## Work item
The lines to transcribe begin with the one containing "Given: Click the 兵种 troop bonus button" and end with the last line below; reproduce them exactly, without the pictures.

Stored records
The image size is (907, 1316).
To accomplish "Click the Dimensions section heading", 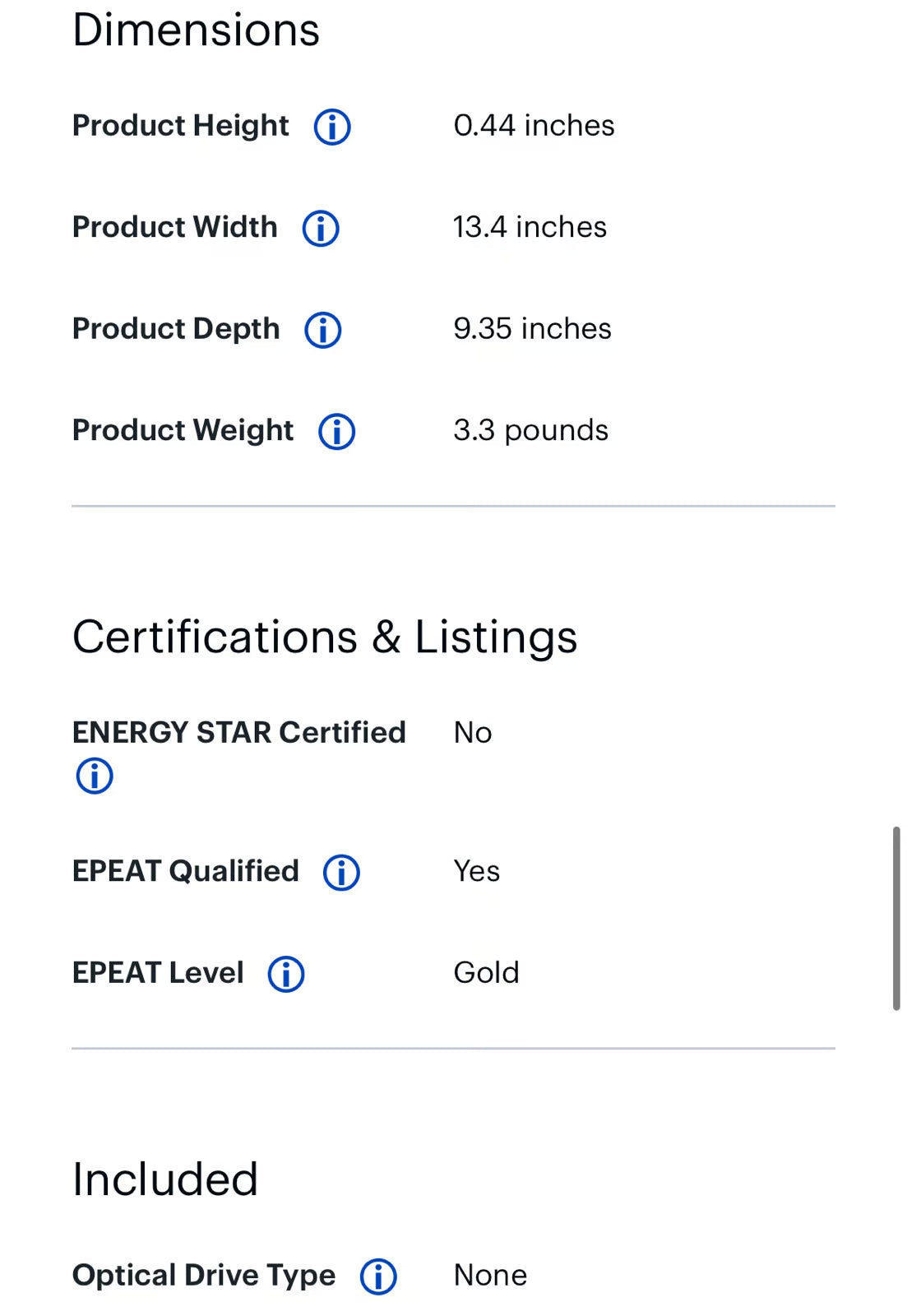I will tap(196, 30).
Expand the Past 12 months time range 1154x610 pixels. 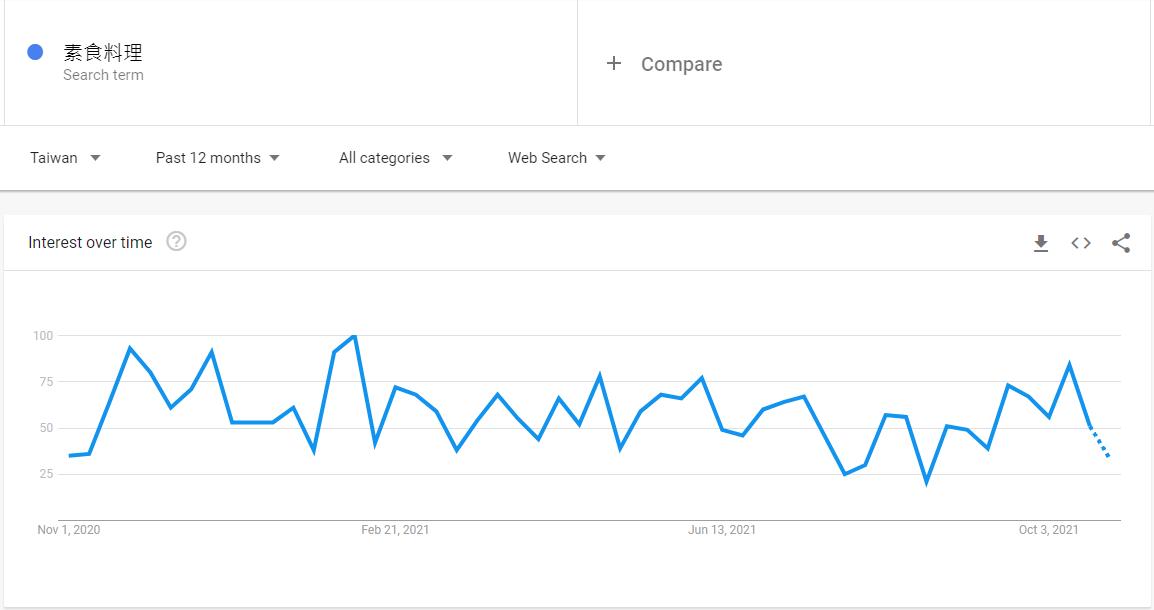coord(217,158)
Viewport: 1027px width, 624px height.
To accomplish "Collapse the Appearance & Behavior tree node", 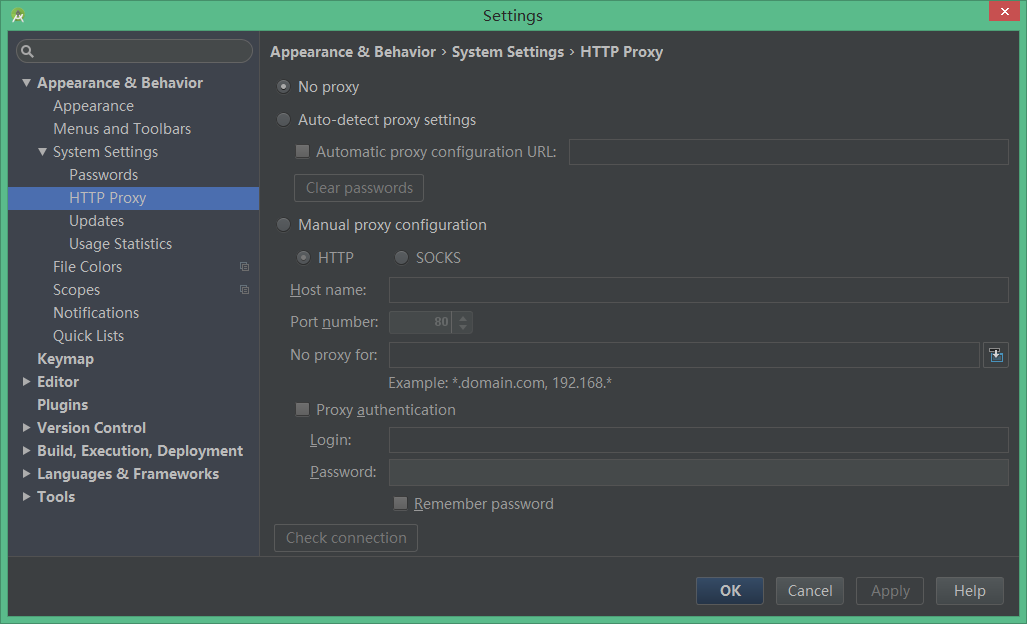I will tap(26, 83).
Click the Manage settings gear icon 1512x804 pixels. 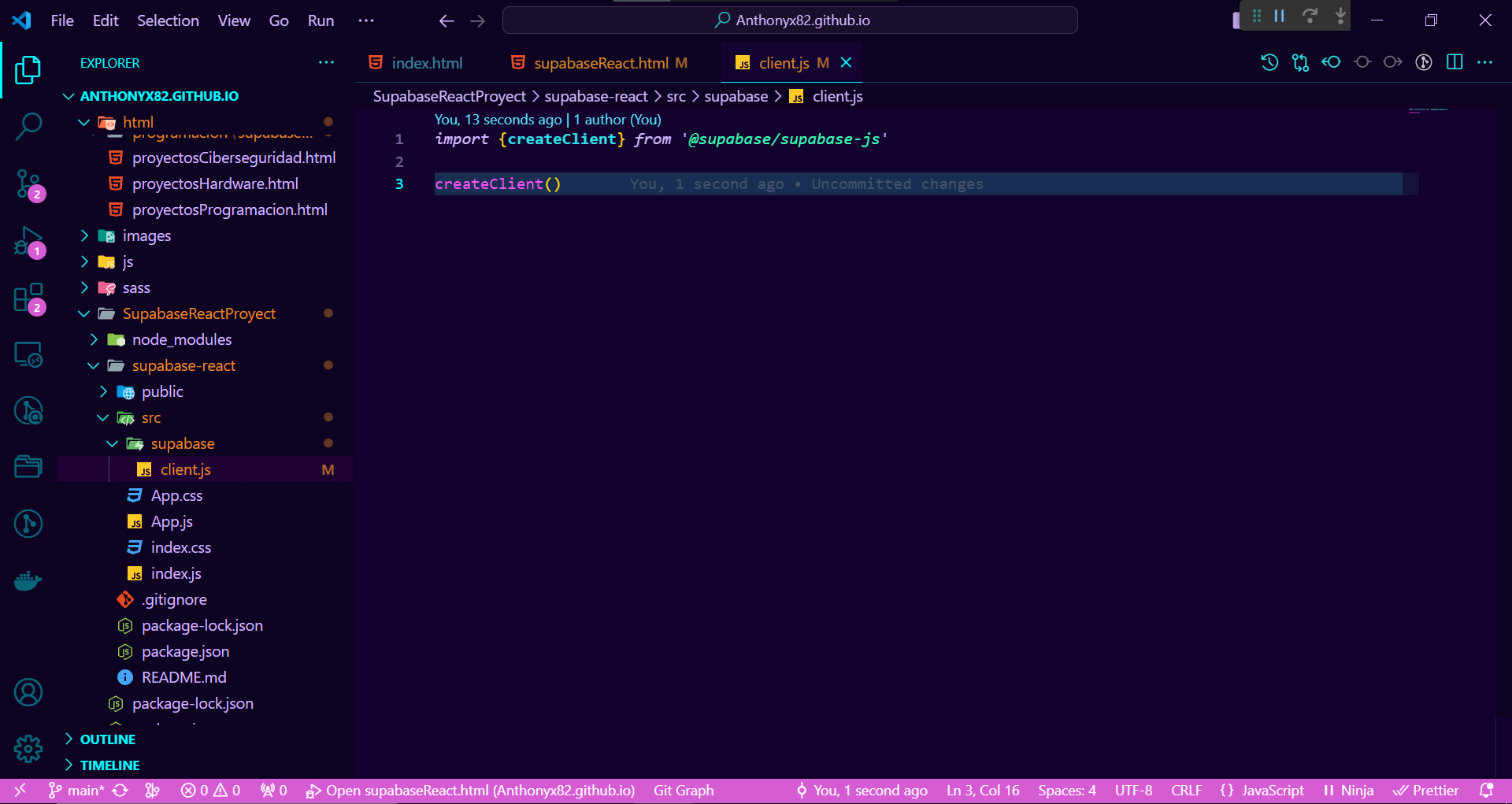point(28,748)
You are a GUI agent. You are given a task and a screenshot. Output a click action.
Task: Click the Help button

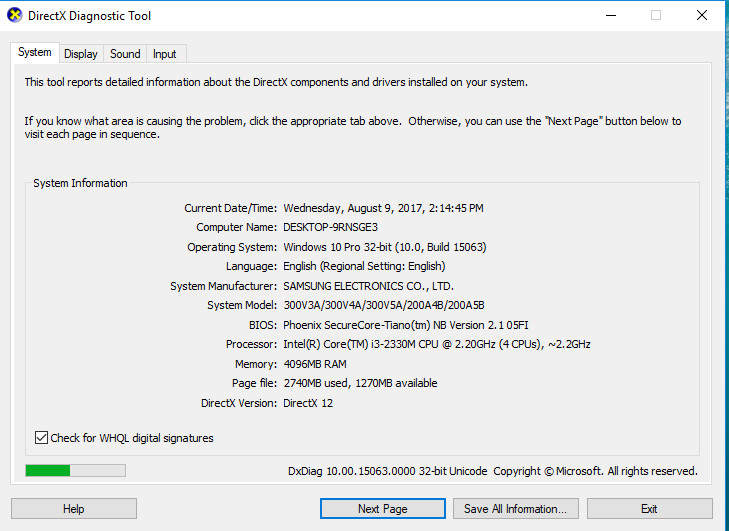pos(73,509)
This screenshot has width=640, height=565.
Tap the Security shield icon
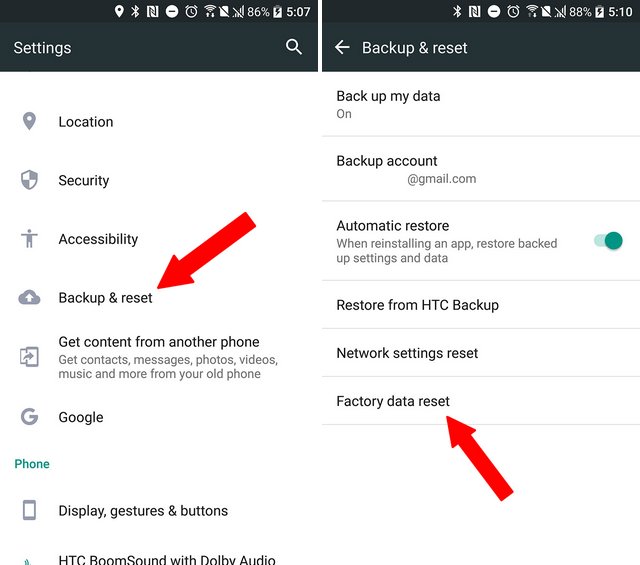click(x=29, y=180)
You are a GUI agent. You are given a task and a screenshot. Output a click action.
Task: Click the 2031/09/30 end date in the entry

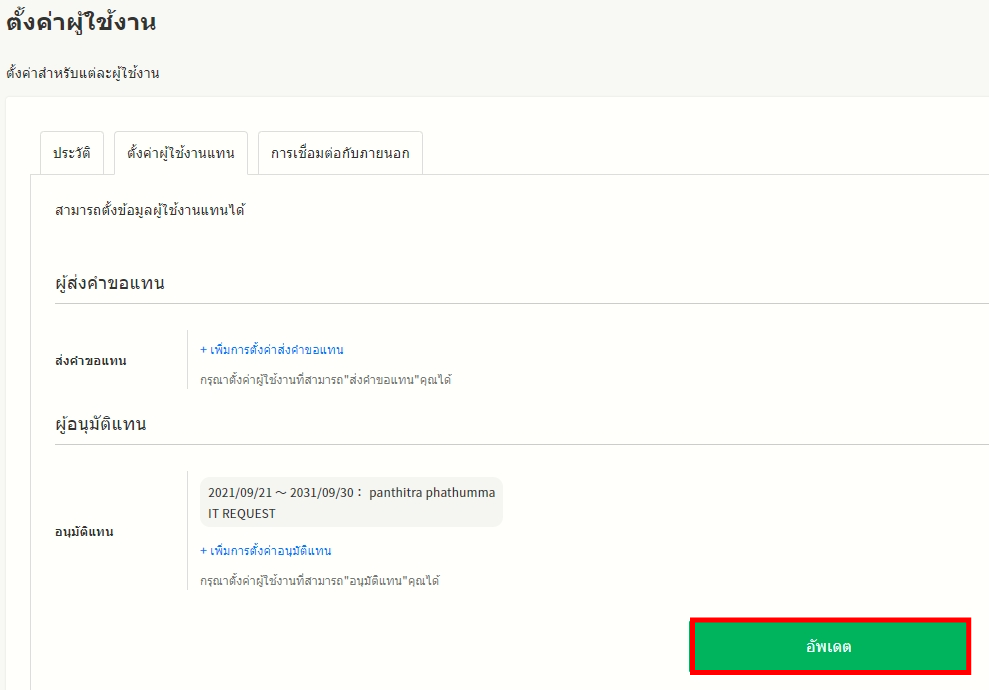(321, 492)
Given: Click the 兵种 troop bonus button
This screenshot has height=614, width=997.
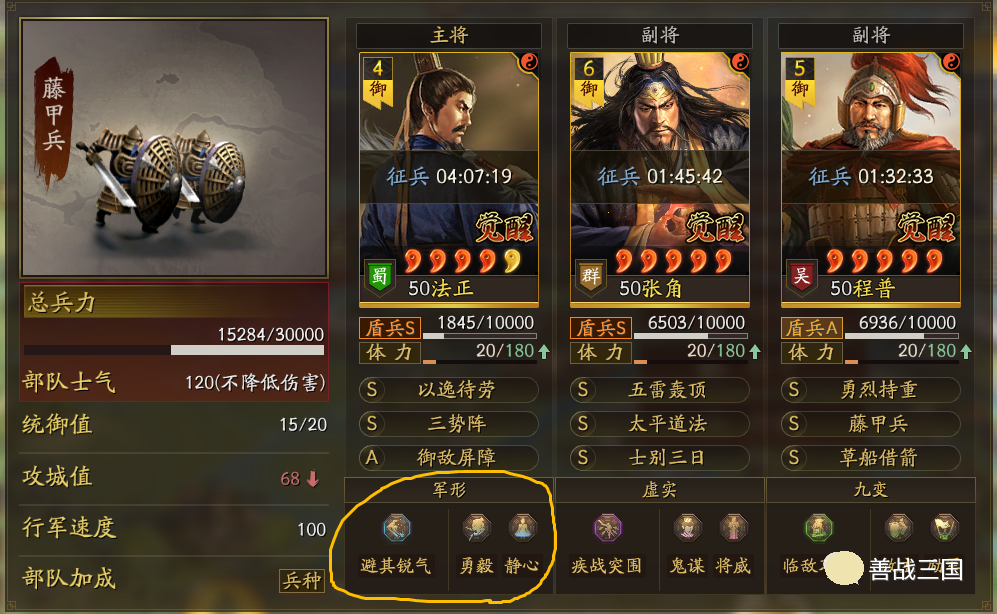Looking at the screenshot, I should tap(302, 580).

## Response
Given: Click the 兵种 troop bonus button
This screenshot has height=614, width=997.
Looking at the screenshot, I should tap(302, 580).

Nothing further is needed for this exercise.